Onsite attendees will receive a 650+ page booklet, with ample room for notes, complete with table of contents and glossary. The booklet is designed as a practical easy-to-use reference “book” for regular use during an internationalization project.

eLearning attendees will receive a PDF certification document after passing the quizzes. The workshop glossary is freely downloadable, while workshop booklets can be purchased separately.

Pierre Cadieux

About our Instructor – Pierre Cadieux

Pierre Cadieux is a veteran with over 35 years' experience in internationalization of software, Web sites and mobile devices. He has taught internationalization at the Université de Montréal. Pierre has been technology editor for the LISA newsletter, VP Technology at ALIS and director of technology at Bowne Global Solutions.

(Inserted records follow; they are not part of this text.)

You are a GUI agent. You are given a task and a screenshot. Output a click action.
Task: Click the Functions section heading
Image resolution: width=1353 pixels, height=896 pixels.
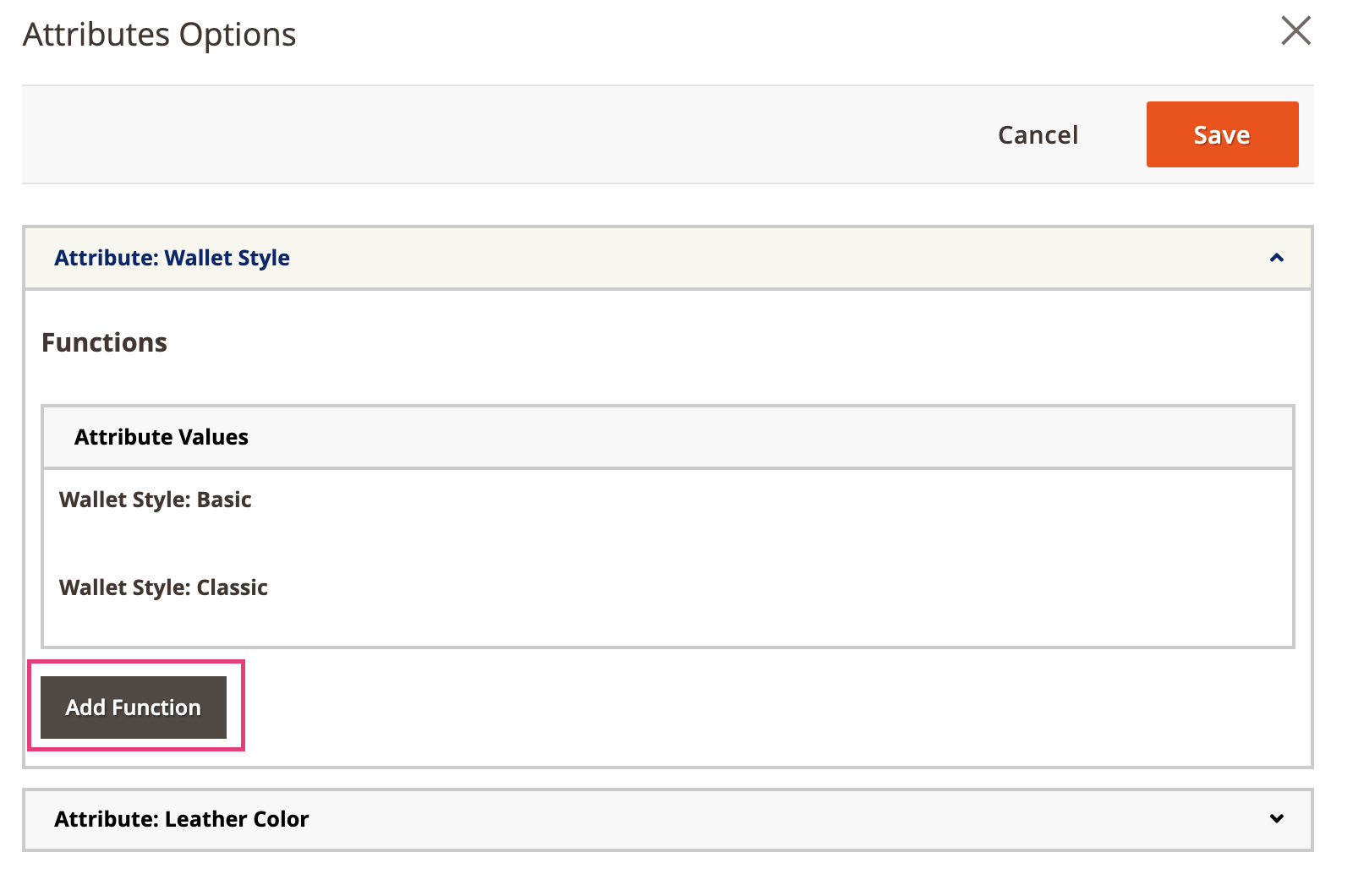click(104, 342)
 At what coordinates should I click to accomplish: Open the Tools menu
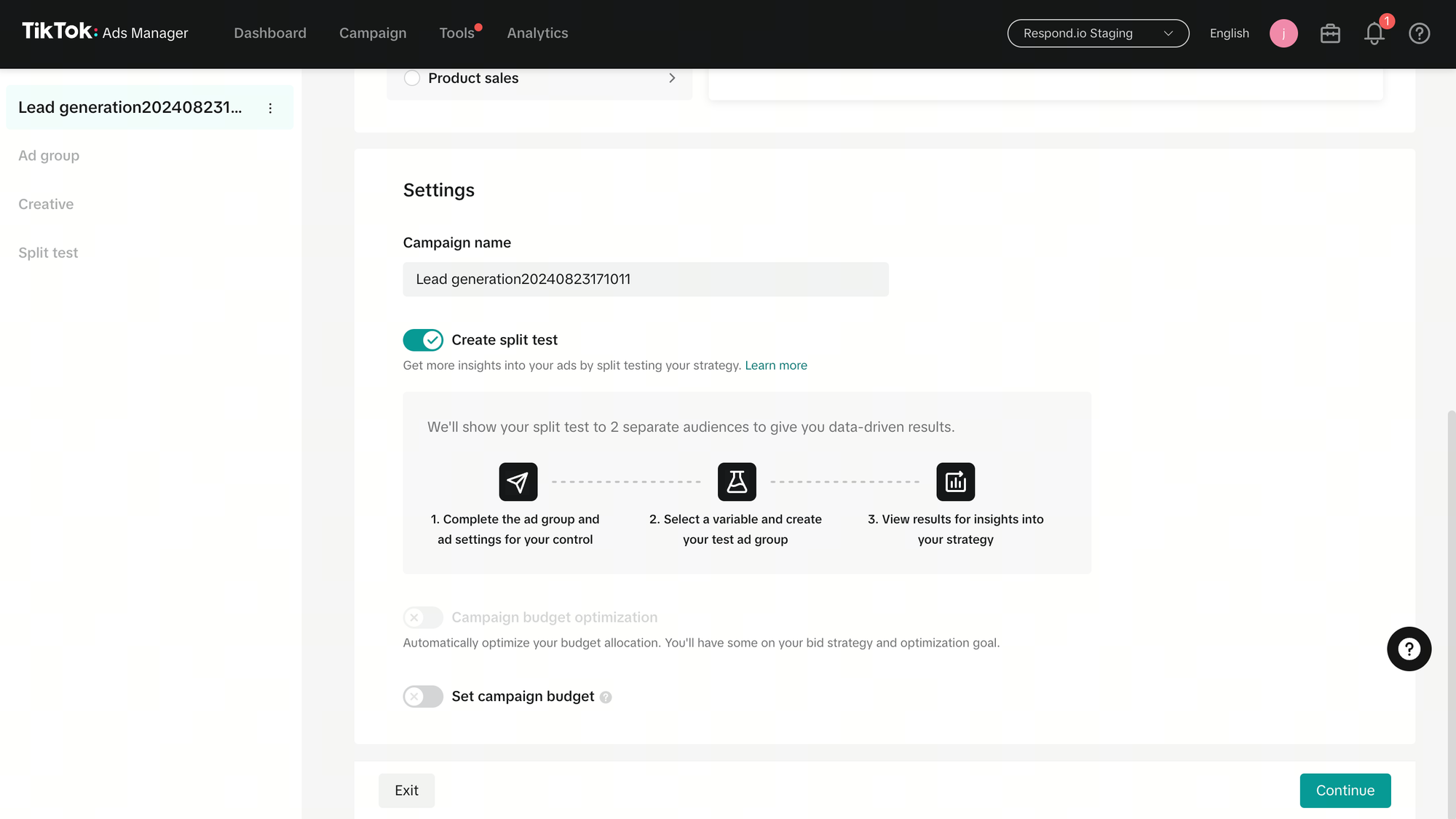tap(456, 33)

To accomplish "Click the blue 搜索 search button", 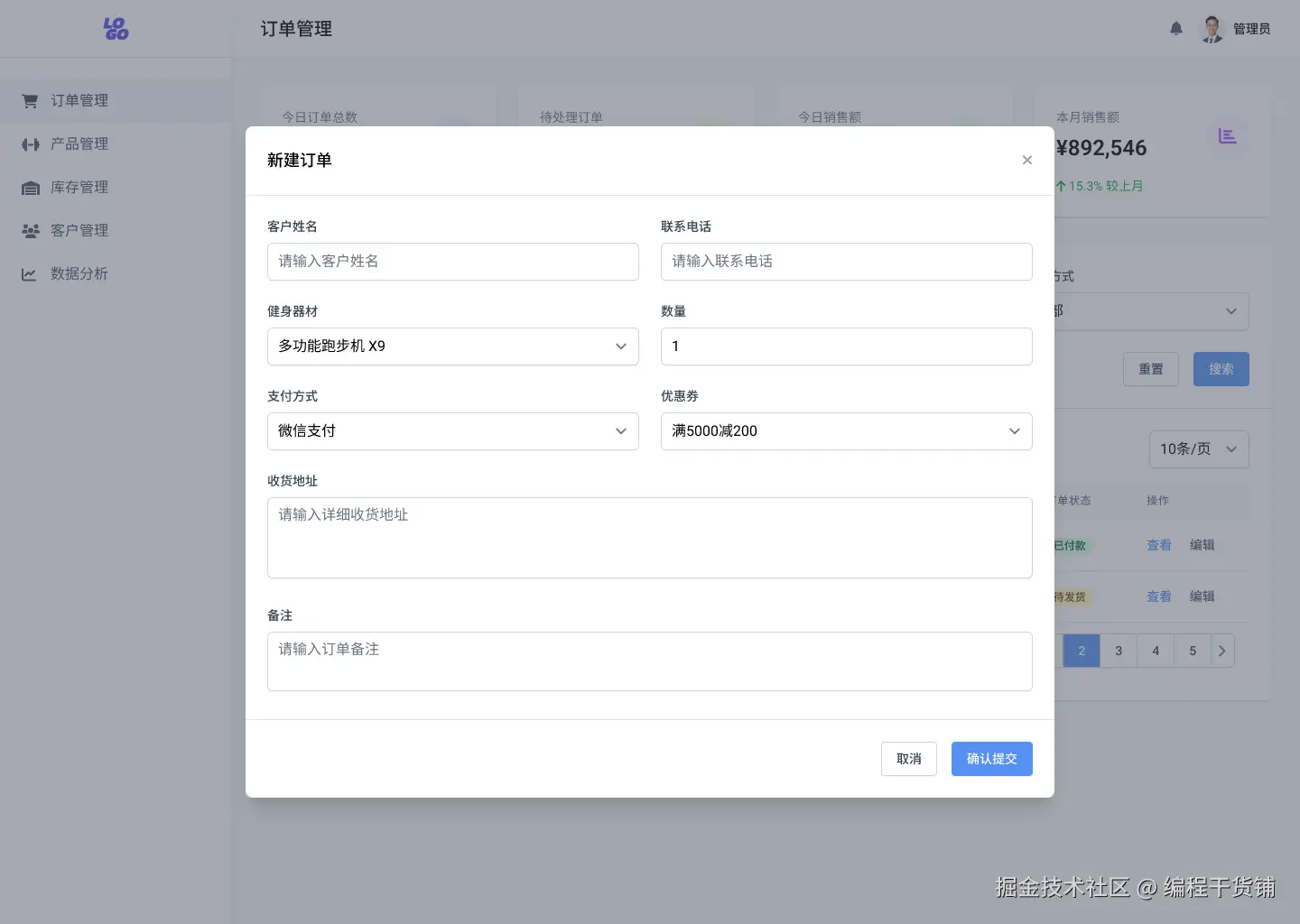I will click(1221, 369).

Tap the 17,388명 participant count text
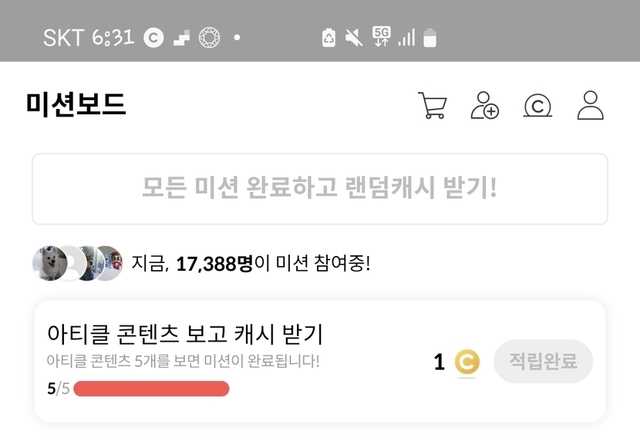(x=215, y=264)
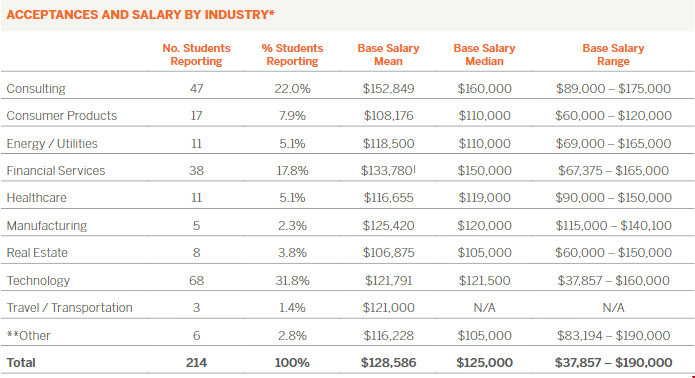This screenshot has width=695, height=378.
Task: Click the Technology students count 68
Action: pyautogui.click(x=196, y=281)
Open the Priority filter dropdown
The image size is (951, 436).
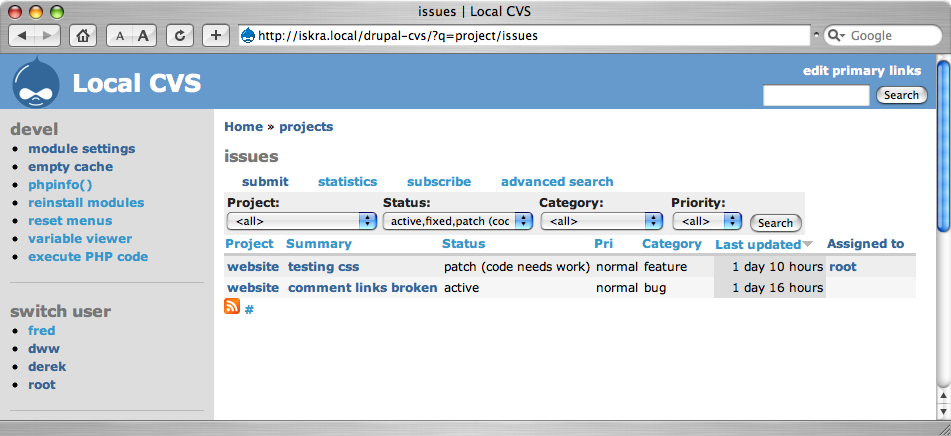(707, 222)
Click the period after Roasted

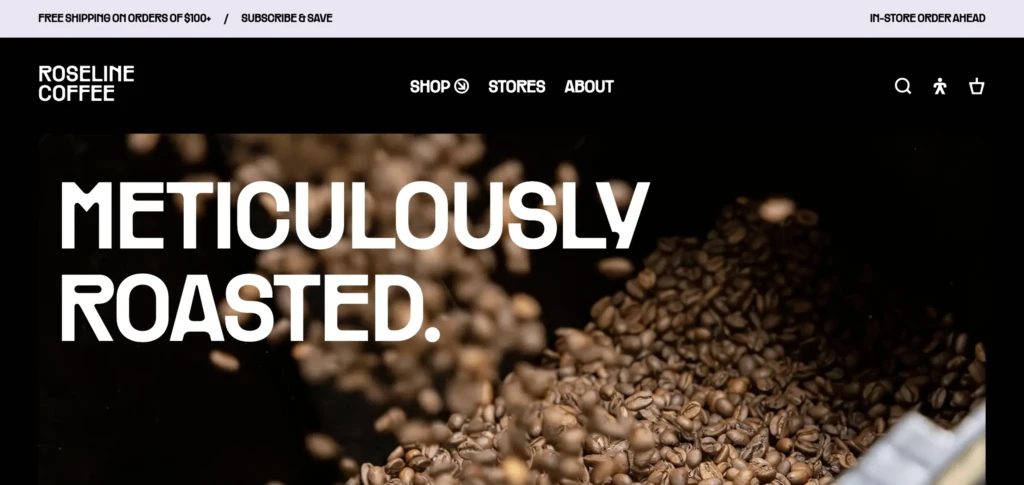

At ALIS, Pierre pioneered the transparent handling of Arabic and Hebrew languages and created the core bi-directional technology licensed by Microsoft.

As Director of Localization Technology at Bowne Global Solutions, he carried out research and analysis on multilingual Web sites and published the first generic model of Globalization Management Systems.

Additionally, Pierre holds a B. Sc. and M. Sc. in Computer Science.